When left untreated, cognitive dysfunction can become disabling and lead to job loss and loss of independence. However, someone with MS who also identifies and treats their sleep apnea with PAP therapy is far more likely to experience great improvements in these areas, allowing them to stay in the workforce and live independently.
Another common symptom in people with MS, depression occurs in about 20 percent of people with MS (annually), but its lifetime prevalence has been shown to be as high as half of all people with MS.
From the Australian study comes a recommendation to research the relationship between MS and depression as scientists already know there is a two-way link between sleep and the brain that can result in higher depression risk for those who have poor sleep.
Unfortunately, insomnia and disrupted sleep are big problems for many people with MS; however, on the bright side, use of PAP therapy for those with both MS and sleep apnea has been shown to improve these symptoms dramatically.
While the previous concerns are related to functions regulated by brain behaviors, falls suggest a physical characterization of neurological disorder among people with MS.
As many as 60 percent of people with MS fall at least once within a random six-month period, often seeking medical care as a result.
The causes of these falls point to problems with loss of balance, use of assistive devices, leg weakness, impaired gait, and vision problems, as well as the aforementioned fatigue and cognitive dysfunction.
It is thought by the researchers in the Australian study that poor sleep might be partly to blame for these reasons for increased fall risk.
For instance, young people with MS have significantly greater problems with "postural sway," a measure of balance, when they become sleep deprived. For those who experience daytime sleepiness, scores from the Epworth Sleepiness Scale of >10 show an independent risk factor for falling.
Other small studies show an increased risk for altered gait patterns and postural instability in people with MS who also experienced sleep apnea. While scientists still need to identify the mechanisms that link poor sleep to fall risks, it's suspected that a combination of MS and sleep apnea may, together, lead to this fall risk increase overall.

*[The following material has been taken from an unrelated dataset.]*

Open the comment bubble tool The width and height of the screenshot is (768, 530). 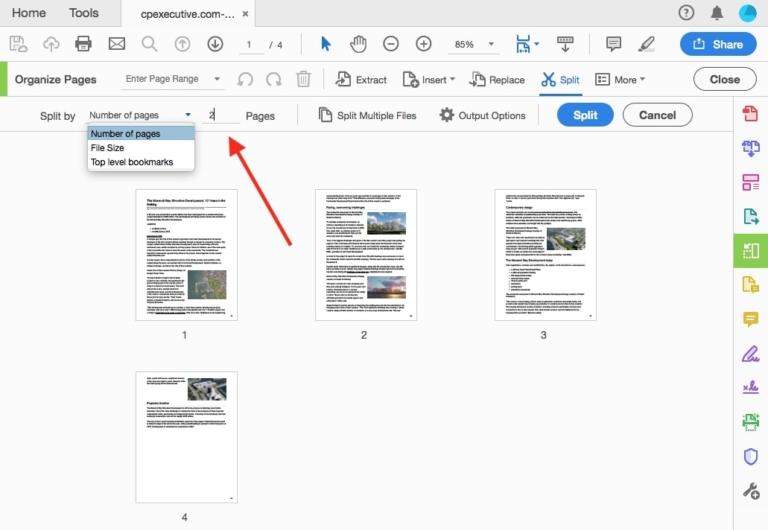(614, 44)
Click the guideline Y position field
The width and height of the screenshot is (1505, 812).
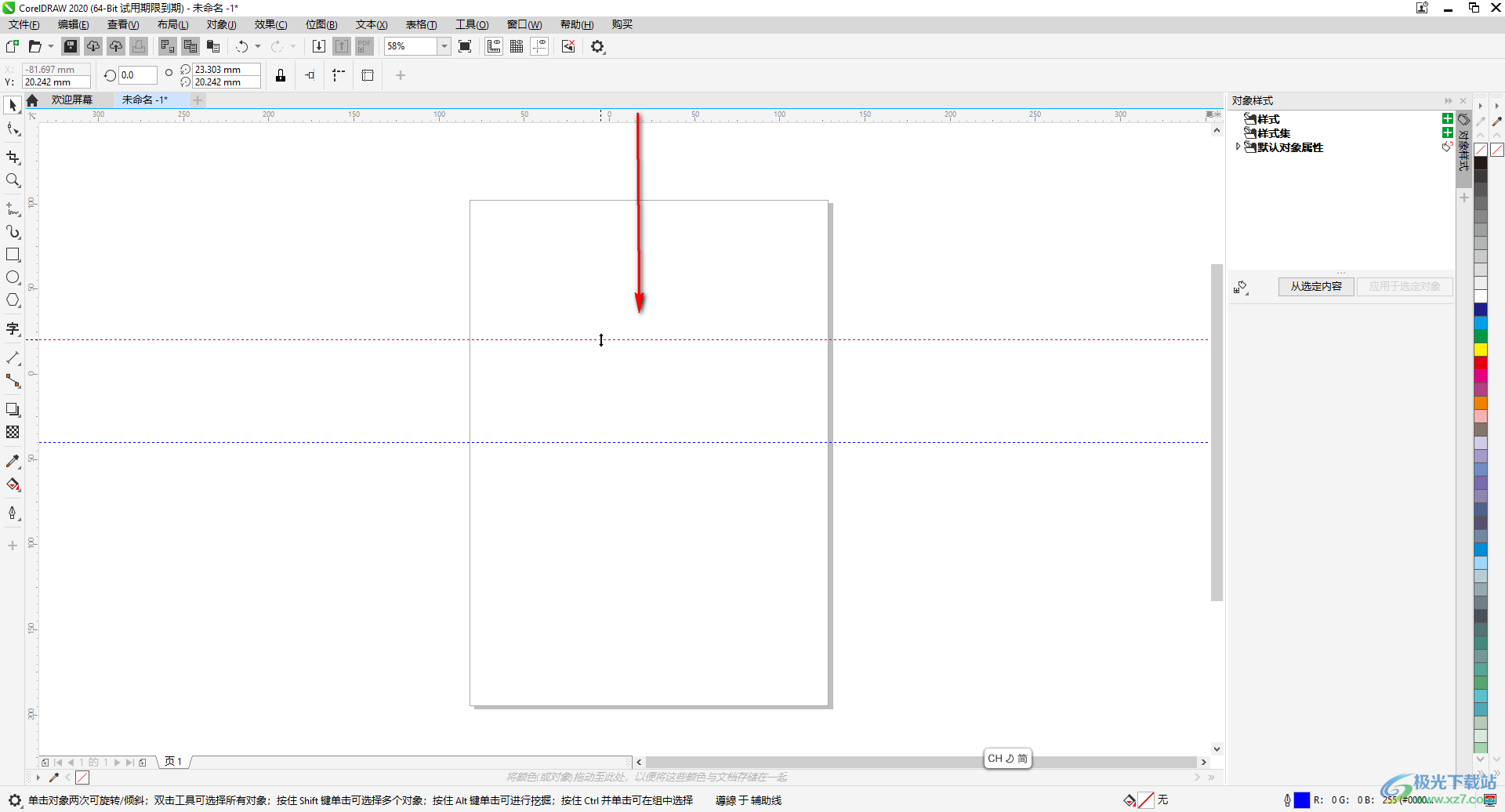click(55, 82)
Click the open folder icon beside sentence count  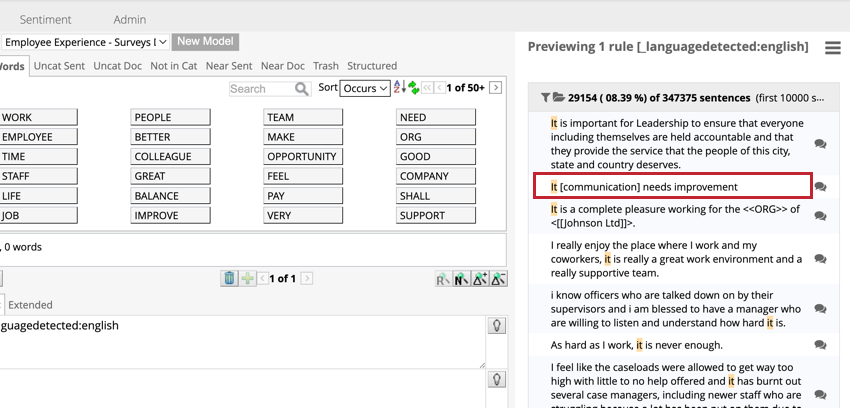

Since it is possible to successfully treat sleep apnea using PAP therapy, researchers think that, for those who suffer from both MS and sleep apnea, use of this therapy could provide a significant decrease in fall risk.

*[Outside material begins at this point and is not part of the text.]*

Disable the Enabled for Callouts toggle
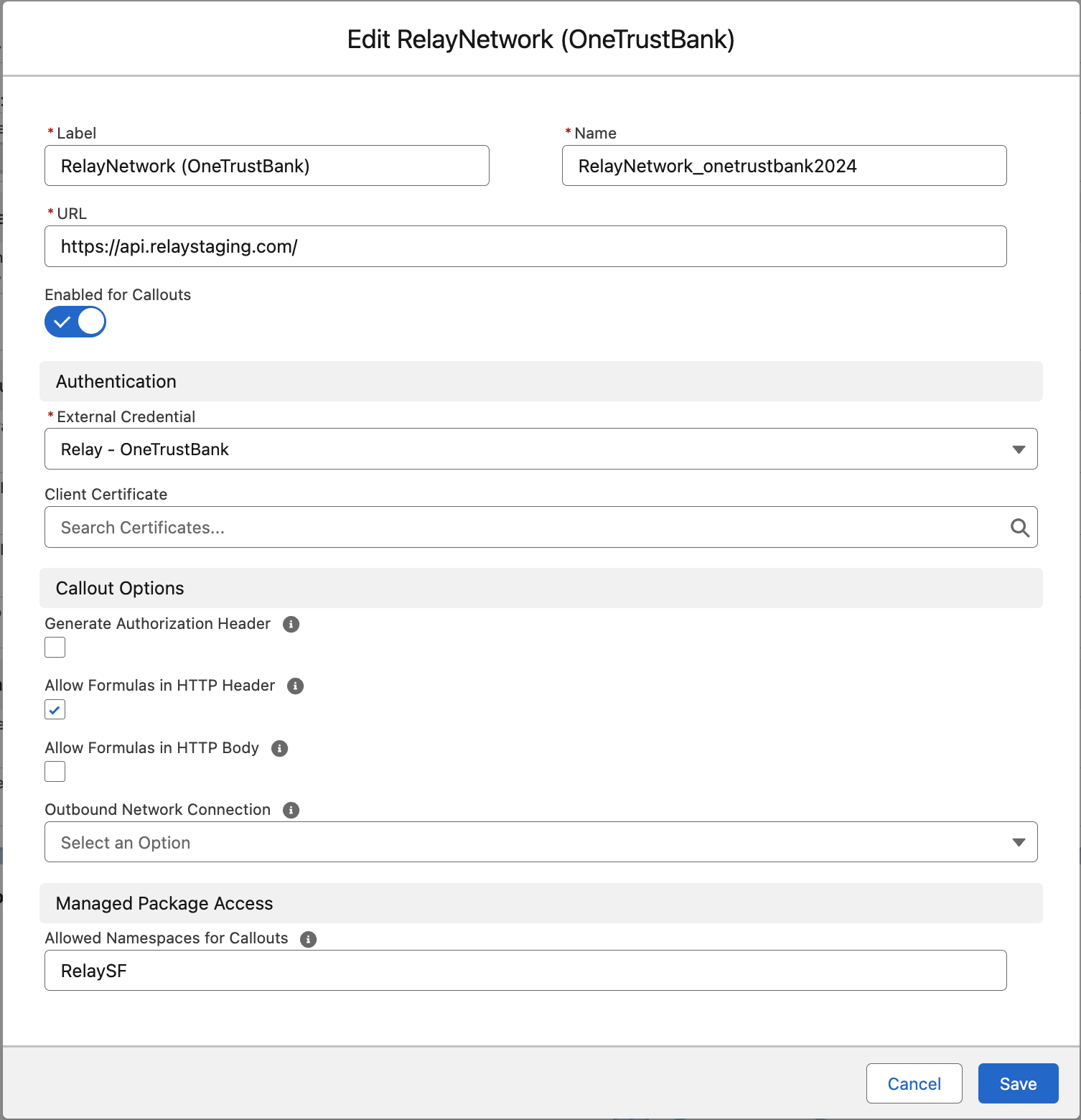The image size is (1081, 1120). (75, 322)
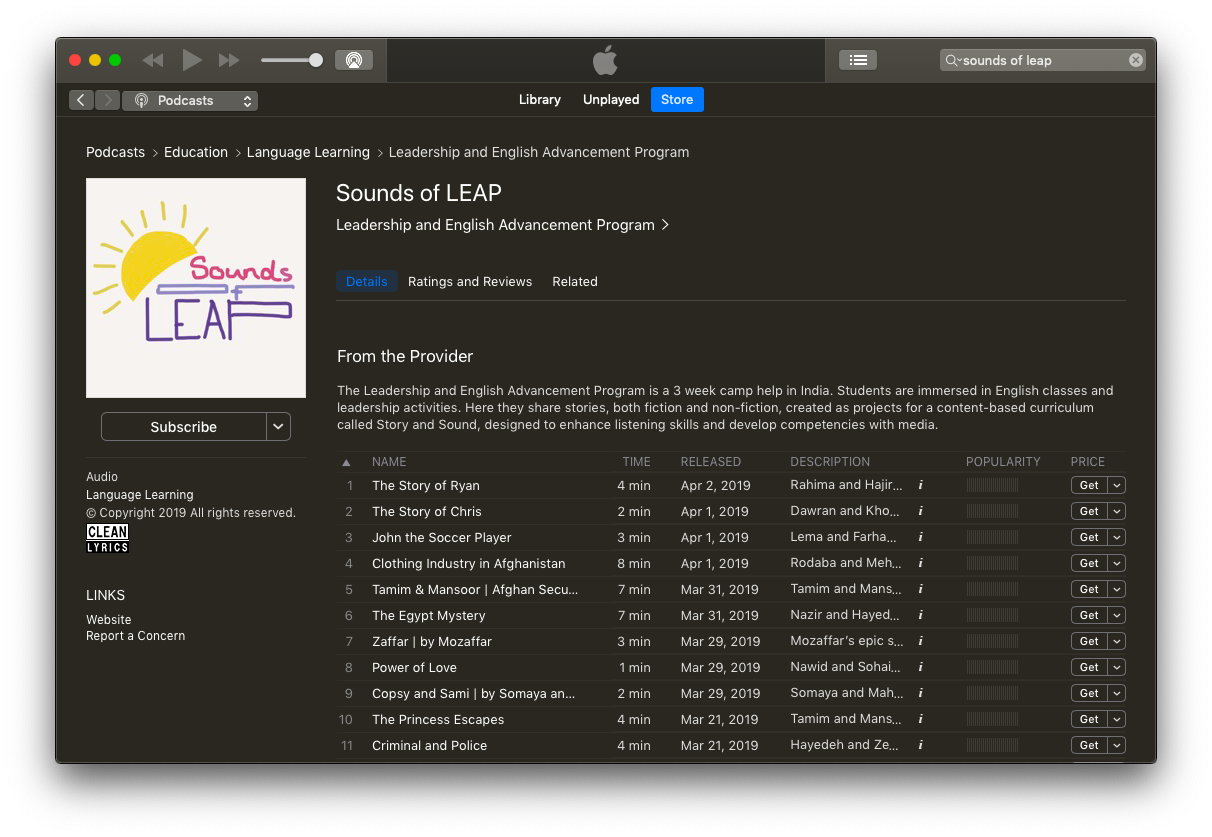This screenshot has width=1212, height=837.
Task: Show info icon for The Egypt Mystery
Action: (920, 615)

Do you have to have both sleep apnea and MS to benefit from PAP therapy?
Currently, use of PAP therapy is only indicated as a treatment for SDBs. However, research also shows that the likelihood that a person with MS also has sleep apnea is fairly high.
Many people with MS experience fatigue, cognitive dysfunction, dangerous falls, and depression. It might be only from the MS, but chances are good these problems are caused by a combination of these disorders (except for a tenuous connection between posture problems and sleep apnea).
If you have both condition, the odds are likely you'll have a more severe experience with them. The good news: a single therapeutic approach, PAP therapy, may be the most effective, non-drug approach for addressing all of these concerns.
This study suggests more research might bear out the possibility of using PAP as a first-line therapy for addressing several of these MS symptoms, regardless of one's sleep health or SDB status. We can expect to see more research in this arena as a result.
If you believe you have poor sleep, a sleep study might be useful to rule out (or in) a previously undetected case of sleep apnea as a means for getting satisfactory treatment that can address all of these symptoms, whatever the cause.